## Stored entries
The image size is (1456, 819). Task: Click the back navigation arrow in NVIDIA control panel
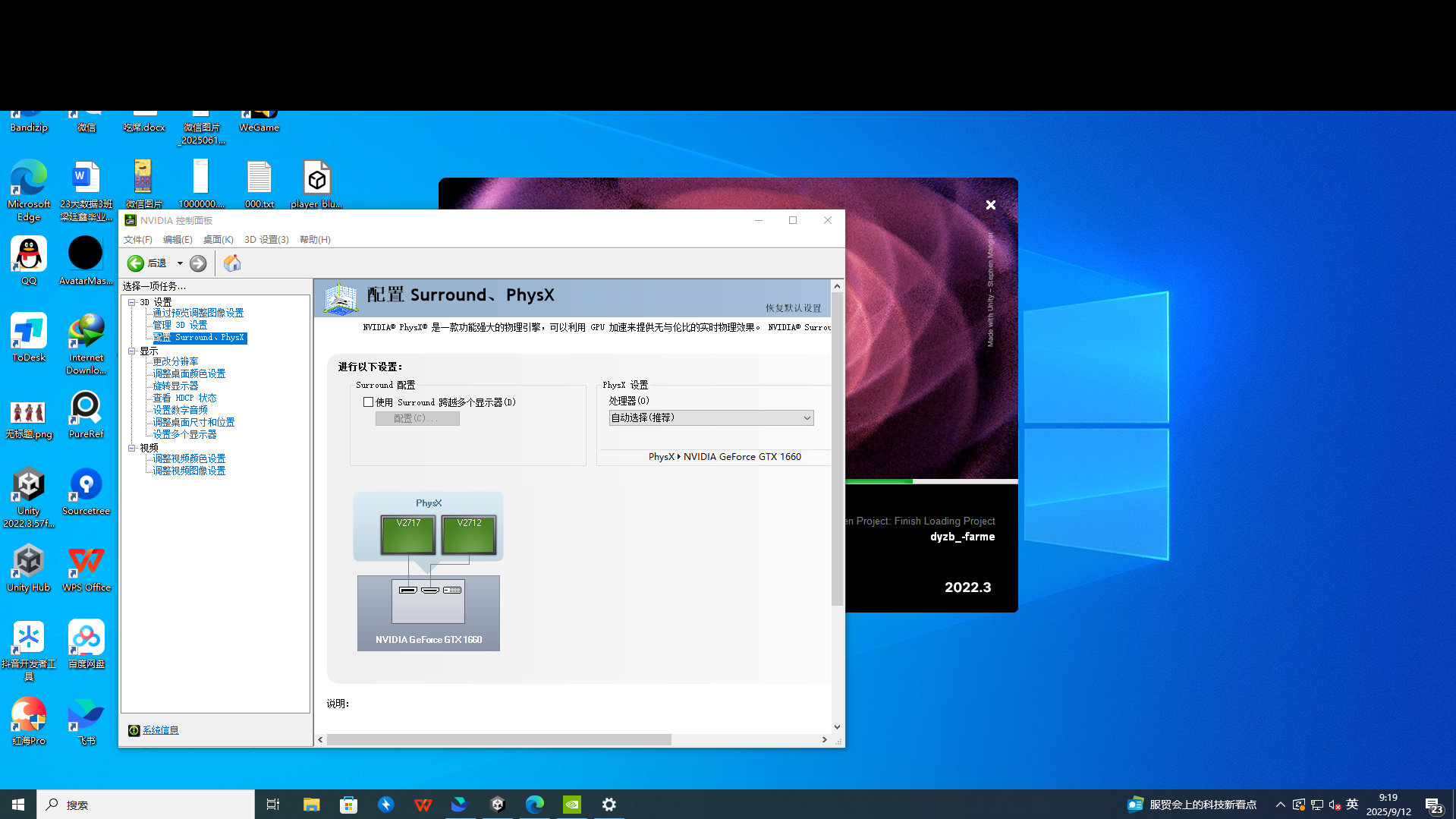pos(135,263)
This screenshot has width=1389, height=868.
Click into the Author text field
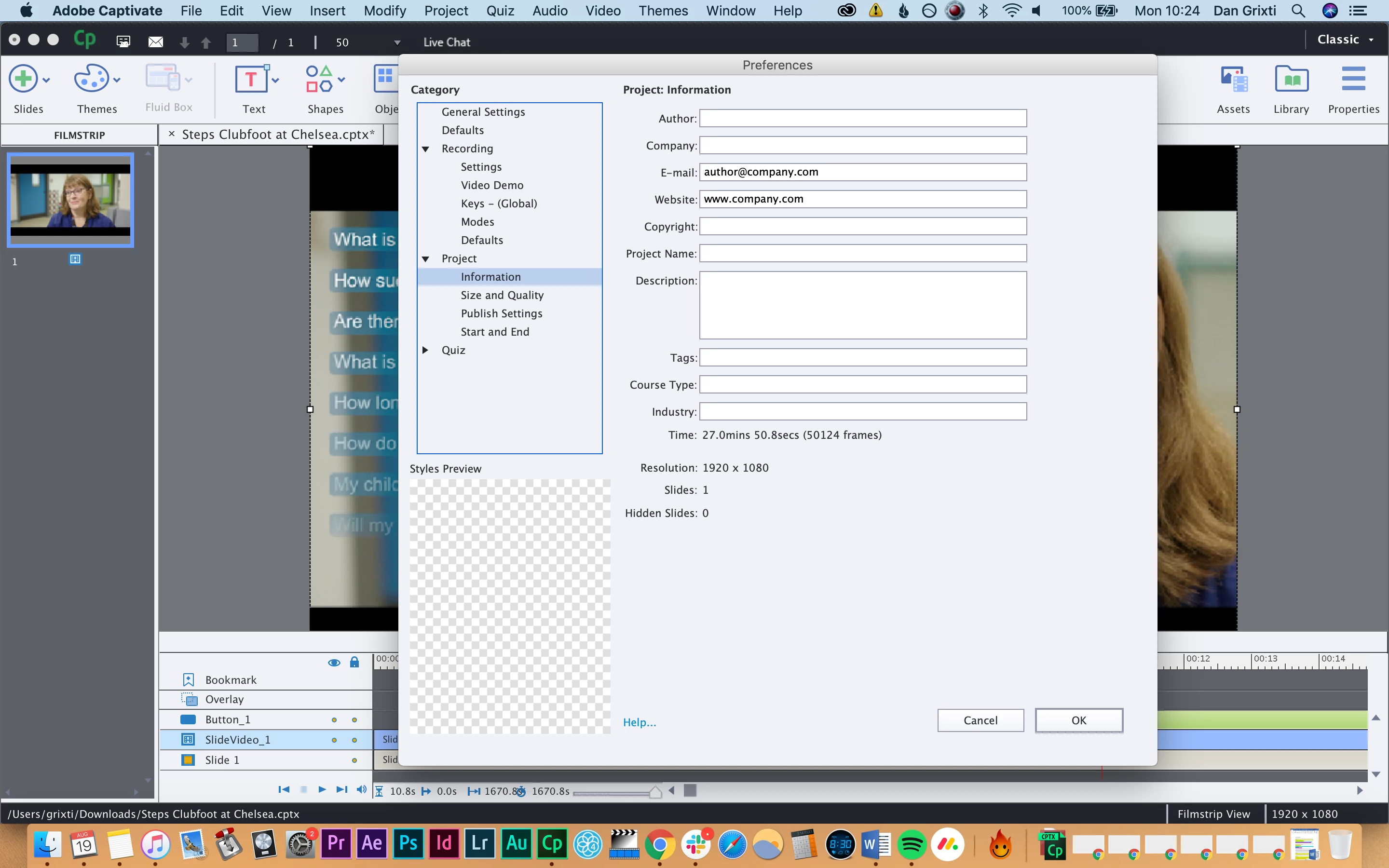pyautogui.click(x=862, y=118)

## DIRECTIONS FOR THIS TASK
The data above should be restated exactly, with its images dropped.

## TASK SOLUTION
The image size is (1456, 819). Task: Click the back navigation arrow in NVIDIA control panel
pos(135,263)
This screenshot has width=1389, height=868.
Click into the Author text field
pyautogui.click(x=862, y=118)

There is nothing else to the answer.